# [WORK REQUIRED]
Copy the data below word for word, changing nothing.

# [DATA ENTRIES]
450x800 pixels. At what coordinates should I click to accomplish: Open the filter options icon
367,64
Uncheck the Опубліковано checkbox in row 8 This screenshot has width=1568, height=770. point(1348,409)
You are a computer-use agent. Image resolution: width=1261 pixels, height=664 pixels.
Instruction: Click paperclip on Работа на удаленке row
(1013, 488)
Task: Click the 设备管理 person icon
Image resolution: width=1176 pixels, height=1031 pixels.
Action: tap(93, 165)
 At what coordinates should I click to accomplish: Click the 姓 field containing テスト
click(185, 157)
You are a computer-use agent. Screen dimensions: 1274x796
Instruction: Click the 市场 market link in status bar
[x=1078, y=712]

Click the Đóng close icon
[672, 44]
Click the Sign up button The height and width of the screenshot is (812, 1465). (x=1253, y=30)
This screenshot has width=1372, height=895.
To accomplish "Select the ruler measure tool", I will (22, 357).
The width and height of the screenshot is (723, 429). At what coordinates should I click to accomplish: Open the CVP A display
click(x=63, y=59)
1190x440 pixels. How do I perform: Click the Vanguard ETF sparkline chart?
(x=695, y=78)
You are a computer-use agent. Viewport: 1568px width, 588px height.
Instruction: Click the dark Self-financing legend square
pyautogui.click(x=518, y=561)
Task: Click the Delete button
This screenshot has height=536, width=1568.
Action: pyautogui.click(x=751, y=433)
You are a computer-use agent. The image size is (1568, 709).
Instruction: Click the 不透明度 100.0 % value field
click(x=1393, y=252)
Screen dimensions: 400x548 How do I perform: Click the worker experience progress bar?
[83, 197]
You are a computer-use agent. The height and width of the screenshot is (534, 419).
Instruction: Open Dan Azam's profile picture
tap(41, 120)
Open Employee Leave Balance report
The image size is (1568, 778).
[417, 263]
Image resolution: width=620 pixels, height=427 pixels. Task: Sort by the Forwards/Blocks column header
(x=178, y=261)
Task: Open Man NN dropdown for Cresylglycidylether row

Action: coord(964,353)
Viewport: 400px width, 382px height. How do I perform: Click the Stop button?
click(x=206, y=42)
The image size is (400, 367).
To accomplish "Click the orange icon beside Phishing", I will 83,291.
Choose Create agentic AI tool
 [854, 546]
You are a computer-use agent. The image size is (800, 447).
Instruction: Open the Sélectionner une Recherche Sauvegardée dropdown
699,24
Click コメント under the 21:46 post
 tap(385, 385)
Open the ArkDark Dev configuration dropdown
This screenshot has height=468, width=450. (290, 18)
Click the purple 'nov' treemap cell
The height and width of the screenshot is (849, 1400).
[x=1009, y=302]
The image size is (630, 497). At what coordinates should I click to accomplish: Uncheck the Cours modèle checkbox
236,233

# [OUTPUT OF THE TASK]
450x800 pixels. At what coordinates should I click to accomplish: Open the filter options icon
367,64
Uncheck the Опубліковано checkbox in row 8 This screenshot has width=1568, height=770. point(1348,409)
You are a computer-use agent. Image resolution: width=1261 pixels, height=664 pixels.
Instruction: Click paperclip on Работа на удаленке row
(1013, 488)
Task: Click the 设备管理 person icon
Image resolution: width=1176 pixels, height=1031 pixels.
Action: tap(93, 165)
 At what coordinates should I click to accomplish: Click the 姓 field containing テスト
click(185, 157)
You are a computer-use agent. Screen dimensions: 1274x796
Instruction: Click the 市场 market link in status bar
[x=1078, y=712]

Click the Đóng close icon
[672, 44]
Click the Sign up button The height and width of the screenshot is (812, 1465). (x=1253, y=30)
This screenshot has width=1372, height=895.
To accomplish "Select the ruler measure tool", I will (22, 357).
The width and height of the screenshot is (723, 429). At what coordinates should I click to accomplish: Open the CVP A display
click(x=63, y=59)
1190x440 pixels. How do I perform: Click the Vanguard ETF sparkline chart?
(x=695, y=78)
You are a computer-use agent. Viewport: 1568px width, 588px height.
Instruction: Click the dark Self-financing legend square
pyautogui.click(x=518, y=561)
Task: Click the Delete button
This screenshot has height=536, width=1568.
Action: pyautogui.click(x=751, y=433)
You are a computer-use agent. The image size is (1568, 709).
Instruction: Click the 不透明度 100.0 % value field
click(x=1393, y=252)
Screen dimensions: 400x548 How do I perform: Click the worker experience progress bar?
[83, 197]
You are a computer-use agent. The height and width of the screenshot is (534, 419).
Instruction: Open Dan Azam's profile picture
tap(41, 120)
Open Employee Leave Balance report
The image size is (1568, 778).
[417, 263]
Image resolution: width=620 pixels, height=427 pixels. Task: Sort by the Forwards/Blocks column header
(x=178, y=261)
Task: Open Man NN dropdown for Cresylglycidylether row

Action: coord(964,353)
Viewport: 400px width, 382px height. How do I perform: Click the Stop button?
click(x=206, y=42)
The image size is (400, 367).
To accomplish "Click the orange icon beside Phishing", I will 83,291.
Choose Create agentic AI tool
 [854, 546]
You are a computer-use agent. The image size is (800, 447).
Instruction: Open the Sélectionner une Recherche Sauvegardée dropdown
699,24
Click コメント under the 21:46 post
 tap(385, 385)
Open the ArkDark Dev configuration dropdown
This screenshot has height=468, width=450. (290, 18)
Click the purple 'nov' treemap cell
The height and width of the screenshot is (849, 1400).
[x=1009, y=302]
The image size is (630, 497). At what coordinates should I click to accomplish: Uncheck the Cours modèle checkbox
236,233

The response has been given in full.